* [TASK GOAL] Using the entries below, write out the line with "Open the parrot video with 863.3K views", the line with "Given: Click the Giriş4 indicator LED", and every line in between, exactly as each is written.

* [DATA SECTION]

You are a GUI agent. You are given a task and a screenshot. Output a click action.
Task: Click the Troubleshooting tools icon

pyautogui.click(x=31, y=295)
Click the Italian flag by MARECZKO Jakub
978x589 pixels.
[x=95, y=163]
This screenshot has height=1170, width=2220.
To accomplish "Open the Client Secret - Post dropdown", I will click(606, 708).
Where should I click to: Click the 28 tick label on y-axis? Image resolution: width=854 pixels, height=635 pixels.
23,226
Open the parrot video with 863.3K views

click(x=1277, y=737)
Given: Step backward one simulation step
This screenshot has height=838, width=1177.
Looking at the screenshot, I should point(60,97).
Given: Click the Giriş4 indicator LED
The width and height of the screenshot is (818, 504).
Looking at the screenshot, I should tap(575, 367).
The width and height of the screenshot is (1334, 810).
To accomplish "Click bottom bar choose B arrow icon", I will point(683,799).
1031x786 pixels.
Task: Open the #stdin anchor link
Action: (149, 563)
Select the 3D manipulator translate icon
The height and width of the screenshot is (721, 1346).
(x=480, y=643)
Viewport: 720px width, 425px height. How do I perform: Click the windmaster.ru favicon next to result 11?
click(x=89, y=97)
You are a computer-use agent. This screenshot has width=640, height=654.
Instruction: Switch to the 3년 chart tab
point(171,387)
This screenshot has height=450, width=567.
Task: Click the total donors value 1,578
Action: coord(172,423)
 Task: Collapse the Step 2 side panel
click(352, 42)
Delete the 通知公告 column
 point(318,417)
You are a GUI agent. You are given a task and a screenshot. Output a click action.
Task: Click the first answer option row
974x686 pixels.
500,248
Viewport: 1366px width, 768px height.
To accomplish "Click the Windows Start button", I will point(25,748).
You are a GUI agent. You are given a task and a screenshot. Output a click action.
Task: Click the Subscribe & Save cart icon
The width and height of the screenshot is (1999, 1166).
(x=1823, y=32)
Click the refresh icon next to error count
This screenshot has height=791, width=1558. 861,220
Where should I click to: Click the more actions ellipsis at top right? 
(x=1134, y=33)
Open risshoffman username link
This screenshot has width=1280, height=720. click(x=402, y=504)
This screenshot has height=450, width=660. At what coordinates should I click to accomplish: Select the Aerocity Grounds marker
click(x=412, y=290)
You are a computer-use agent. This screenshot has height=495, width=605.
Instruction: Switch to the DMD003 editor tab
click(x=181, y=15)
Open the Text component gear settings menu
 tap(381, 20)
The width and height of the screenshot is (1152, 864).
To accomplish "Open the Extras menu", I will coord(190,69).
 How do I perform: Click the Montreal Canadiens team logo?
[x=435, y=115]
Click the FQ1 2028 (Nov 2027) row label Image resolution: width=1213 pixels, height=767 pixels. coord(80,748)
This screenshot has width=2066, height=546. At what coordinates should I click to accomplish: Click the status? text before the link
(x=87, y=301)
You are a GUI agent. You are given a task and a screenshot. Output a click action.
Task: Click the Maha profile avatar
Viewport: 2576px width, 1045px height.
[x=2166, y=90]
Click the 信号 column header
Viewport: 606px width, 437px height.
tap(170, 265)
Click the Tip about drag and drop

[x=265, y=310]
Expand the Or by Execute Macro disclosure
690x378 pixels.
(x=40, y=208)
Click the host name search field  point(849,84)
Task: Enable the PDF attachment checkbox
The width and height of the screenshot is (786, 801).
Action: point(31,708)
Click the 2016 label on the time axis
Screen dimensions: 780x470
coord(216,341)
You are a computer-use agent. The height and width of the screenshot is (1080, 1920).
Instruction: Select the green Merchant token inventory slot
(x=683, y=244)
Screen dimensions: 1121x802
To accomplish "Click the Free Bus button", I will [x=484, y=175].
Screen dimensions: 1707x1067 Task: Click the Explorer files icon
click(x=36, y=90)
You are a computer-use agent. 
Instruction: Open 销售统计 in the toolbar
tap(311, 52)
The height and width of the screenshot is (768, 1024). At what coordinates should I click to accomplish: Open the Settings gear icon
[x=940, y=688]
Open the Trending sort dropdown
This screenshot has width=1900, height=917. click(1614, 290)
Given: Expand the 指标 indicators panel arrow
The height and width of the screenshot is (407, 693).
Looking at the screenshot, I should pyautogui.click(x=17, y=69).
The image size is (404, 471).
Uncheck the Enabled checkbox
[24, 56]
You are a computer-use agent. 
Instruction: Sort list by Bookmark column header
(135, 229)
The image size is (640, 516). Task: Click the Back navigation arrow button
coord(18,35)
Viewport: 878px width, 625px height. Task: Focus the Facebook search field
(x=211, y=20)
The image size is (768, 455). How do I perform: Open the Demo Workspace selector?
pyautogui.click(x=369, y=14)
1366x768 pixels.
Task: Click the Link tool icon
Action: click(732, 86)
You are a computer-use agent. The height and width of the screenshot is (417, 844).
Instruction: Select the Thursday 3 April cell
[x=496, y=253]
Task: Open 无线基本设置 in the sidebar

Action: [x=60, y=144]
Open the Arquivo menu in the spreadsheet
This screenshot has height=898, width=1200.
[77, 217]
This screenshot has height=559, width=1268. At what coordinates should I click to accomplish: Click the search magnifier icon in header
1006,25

* [SOLUTION]
Open the parrot video with 863.3K views

click(x=1277, y=737)
Given: Step backward one simulation step
This screenshot has height=838, width=1177.
Looking at the screenshot, I should point(60,97).
Given: Click the Giriş4 indicator LED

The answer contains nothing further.